▼

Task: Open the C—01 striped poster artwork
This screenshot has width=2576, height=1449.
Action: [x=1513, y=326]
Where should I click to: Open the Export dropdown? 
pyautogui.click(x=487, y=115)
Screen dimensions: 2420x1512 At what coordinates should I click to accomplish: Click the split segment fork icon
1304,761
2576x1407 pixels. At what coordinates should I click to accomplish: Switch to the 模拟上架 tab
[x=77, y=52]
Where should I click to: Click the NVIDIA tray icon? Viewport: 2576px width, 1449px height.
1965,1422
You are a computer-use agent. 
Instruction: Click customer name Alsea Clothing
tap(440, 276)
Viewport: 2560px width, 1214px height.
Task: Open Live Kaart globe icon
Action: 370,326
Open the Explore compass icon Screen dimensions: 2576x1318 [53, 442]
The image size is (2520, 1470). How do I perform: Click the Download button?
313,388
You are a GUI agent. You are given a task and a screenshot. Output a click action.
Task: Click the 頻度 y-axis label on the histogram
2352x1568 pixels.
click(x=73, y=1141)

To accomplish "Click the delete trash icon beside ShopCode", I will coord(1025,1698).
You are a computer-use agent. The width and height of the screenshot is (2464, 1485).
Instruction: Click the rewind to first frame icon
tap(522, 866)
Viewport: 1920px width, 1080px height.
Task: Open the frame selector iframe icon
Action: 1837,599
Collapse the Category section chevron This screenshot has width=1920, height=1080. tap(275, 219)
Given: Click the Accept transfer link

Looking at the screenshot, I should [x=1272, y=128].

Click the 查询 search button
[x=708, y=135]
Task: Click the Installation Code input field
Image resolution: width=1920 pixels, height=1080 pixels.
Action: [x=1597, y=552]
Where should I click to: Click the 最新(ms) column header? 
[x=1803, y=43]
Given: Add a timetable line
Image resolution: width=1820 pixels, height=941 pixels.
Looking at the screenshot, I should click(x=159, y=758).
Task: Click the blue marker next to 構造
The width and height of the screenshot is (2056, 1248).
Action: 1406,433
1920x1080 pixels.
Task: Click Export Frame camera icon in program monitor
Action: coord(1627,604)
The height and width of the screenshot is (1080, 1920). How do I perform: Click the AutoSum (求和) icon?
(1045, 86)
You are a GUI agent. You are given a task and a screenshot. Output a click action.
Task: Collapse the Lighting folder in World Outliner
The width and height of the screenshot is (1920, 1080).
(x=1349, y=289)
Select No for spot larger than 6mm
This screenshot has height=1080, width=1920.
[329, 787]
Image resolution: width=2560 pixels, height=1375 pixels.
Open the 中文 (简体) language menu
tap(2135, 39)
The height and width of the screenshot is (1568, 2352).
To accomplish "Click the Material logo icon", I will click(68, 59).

▲

### Task goal
Within the listing above, the lines holding "Collapse" should be counted. Give only the number.

### Answer to this exercise
2